= WHAT THIS TASK INVOLVES =
Your task is to find every line of the data that holds the string "locked" and copy it.

= THE DATA =
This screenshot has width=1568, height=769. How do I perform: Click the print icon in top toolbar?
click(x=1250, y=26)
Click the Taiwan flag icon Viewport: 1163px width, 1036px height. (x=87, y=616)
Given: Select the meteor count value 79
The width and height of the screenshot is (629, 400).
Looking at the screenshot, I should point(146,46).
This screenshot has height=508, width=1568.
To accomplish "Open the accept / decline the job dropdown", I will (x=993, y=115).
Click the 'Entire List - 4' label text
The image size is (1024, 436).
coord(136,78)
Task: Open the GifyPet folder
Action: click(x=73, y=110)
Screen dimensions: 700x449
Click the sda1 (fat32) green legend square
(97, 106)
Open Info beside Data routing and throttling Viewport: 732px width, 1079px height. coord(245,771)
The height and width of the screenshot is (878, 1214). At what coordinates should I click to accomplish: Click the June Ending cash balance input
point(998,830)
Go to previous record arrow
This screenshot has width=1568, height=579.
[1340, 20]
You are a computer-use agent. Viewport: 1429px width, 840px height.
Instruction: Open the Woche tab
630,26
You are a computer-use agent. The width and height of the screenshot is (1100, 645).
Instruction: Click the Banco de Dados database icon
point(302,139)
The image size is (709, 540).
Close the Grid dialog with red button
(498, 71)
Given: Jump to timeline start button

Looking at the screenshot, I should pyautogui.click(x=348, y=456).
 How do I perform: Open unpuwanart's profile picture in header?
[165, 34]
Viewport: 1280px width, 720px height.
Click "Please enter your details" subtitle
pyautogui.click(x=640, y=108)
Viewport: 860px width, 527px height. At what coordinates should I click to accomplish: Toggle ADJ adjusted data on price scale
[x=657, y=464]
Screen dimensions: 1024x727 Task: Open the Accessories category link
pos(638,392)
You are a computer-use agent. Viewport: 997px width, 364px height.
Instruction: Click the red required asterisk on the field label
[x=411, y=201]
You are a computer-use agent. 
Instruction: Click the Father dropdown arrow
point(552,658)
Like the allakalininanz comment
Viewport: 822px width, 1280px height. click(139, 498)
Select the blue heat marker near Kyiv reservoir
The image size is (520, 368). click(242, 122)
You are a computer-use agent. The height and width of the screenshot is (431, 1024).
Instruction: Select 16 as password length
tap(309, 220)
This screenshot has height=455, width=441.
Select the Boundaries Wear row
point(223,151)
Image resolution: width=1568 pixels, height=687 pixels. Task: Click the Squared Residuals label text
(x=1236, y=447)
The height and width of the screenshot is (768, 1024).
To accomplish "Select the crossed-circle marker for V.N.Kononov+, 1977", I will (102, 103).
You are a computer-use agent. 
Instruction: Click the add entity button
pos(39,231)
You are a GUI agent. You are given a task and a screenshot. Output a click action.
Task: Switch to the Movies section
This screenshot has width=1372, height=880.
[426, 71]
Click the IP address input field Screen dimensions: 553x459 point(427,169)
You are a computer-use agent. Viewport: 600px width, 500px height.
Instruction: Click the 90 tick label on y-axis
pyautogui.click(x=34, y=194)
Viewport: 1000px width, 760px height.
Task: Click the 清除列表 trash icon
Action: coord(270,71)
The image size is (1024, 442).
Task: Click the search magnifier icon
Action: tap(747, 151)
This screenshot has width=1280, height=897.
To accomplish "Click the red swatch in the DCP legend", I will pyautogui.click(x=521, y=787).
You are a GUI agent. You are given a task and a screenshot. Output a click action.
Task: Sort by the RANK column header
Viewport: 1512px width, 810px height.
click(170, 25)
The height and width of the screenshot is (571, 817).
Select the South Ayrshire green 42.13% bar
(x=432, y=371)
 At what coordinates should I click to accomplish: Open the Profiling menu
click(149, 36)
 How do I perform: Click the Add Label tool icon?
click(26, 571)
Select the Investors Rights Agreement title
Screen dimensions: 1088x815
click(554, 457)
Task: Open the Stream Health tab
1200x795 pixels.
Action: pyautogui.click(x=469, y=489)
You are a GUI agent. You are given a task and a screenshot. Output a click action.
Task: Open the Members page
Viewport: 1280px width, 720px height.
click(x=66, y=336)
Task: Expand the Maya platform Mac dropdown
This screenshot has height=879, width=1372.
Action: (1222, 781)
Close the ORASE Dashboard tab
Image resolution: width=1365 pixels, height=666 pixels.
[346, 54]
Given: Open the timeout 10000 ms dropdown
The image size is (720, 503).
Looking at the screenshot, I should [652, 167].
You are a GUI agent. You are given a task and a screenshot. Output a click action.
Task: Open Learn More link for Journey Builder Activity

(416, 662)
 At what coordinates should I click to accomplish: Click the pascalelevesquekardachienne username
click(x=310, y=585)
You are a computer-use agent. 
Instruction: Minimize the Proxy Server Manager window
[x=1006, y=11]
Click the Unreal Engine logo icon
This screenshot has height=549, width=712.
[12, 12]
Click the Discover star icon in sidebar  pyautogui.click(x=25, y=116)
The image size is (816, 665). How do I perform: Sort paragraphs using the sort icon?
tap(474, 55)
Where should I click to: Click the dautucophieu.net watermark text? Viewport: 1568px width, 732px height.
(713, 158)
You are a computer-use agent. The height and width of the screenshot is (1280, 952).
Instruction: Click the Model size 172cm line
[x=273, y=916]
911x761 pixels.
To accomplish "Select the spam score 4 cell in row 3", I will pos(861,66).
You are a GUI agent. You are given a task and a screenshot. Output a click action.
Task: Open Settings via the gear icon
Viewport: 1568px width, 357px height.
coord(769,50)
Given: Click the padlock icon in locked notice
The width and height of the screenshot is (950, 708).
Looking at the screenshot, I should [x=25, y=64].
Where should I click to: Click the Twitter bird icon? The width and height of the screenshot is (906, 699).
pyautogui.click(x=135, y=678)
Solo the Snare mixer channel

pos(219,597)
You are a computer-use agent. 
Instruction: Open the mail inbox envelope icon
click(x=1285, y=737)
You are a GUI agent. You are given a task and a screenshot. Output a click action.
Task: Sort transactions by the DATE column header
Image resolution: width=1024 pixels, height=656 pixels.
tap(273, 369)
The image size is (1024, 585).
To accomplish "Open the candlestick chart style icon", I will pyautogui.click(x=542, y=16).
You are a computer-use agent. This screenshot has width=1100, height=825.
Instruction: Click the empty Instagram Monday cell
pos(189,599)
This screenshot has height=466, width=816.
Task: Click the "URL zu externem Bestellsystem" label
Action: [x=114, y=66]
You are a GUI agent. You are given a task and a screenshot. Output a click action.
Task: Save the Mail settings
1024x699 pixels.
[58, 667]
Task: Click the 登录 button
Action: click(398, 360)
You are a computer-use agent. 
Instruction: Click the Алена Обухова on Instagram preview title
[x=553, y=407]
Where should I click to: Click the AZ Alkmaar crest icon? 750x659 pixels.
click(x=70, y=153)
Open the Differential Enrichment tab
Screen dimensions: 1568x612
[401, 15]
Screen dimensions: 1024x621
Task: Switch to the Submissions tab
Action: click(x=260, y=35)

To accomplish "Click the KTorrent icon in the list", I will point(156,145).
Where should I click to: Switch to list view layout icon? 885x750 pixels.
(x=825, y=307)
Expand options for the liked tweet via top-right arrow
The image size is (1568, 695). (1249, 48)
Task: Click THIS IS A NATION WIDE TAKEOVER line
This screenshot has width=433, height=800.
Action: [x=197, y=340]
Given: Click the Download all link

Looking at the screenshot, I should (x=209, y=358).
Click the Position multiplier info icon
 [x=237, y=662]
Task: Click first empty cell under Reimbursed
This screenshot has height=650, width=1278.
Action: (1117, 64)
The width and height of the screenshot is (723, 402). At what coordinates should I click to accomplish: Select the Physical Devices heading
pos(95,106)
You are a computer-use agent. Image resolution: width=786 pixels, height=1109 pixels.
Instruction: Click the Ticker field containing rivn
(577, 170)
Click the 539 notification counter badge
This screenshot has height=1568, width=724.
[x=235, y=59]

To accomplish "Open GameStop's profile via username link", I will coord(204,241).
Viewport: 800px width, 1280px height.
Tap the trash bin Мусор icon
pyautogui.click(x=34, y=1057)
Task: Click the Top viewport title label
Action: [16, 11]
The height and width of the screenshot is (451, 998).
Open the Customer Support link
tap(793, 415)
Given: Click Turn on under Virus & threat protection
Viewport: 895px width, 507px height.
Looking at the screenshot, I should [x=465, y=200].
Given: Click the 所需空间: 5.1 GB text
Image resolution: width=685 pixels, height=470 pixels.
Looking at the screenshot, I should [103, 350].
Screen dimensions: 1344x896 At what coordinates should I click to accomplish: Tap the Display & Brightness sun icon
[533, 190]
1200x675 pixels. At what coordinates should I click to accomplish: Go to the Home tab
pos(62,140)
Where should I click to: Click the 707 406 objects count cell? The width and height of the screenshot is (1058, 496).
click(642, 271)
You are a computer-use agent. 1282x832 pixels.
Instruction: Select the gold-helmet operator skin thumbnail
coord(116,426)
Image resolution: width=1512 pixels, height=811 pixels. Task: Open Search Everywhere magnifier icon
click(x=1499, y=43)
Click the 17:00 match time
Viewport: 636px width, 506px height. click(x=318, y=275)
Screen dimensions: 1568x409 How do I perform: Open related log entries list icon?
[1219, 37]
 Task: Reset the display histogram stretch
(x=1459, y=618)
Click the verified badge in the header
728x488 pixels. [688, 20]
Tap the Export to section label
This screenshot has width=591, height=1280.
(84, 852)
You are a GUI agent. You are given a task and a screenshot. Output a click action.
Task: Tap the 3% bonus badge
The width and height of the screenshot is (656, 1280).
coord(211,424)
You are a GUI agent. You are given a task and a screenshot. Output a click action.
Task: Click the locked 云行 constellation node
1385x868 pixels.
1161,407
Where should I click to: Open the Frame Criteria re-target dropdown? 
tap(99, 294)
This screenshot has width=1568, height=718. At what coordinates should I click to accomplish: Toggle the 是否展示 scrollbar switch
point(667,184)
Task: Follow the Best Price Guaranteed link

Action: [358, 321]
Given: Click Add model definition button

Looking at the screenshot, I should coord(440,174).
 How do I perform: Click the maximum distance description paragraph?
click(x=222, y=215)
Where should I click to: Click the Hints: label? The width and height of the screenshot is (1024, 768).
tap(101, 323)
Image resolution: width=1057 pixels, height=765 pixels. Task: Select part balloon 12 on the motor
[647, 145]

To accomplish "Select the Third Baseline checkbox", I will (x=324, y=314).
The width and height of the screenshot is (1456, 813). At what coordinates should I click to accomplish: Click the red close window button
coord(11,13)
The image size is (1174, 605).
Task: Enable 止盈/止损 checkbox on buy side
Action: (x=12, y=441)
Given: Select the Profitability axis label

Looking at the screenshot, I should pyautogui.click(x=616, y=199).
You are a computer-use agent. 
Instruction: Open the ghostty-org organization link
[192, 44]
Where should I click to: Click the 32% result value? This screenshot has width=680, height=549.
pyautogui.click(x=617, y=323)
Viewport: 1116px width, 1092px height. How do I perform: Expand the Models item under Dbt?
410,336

= EXPECTED ANSWER =
Given: Click the padlock icon in locked notice
Task: Click the locked 云行 constellation node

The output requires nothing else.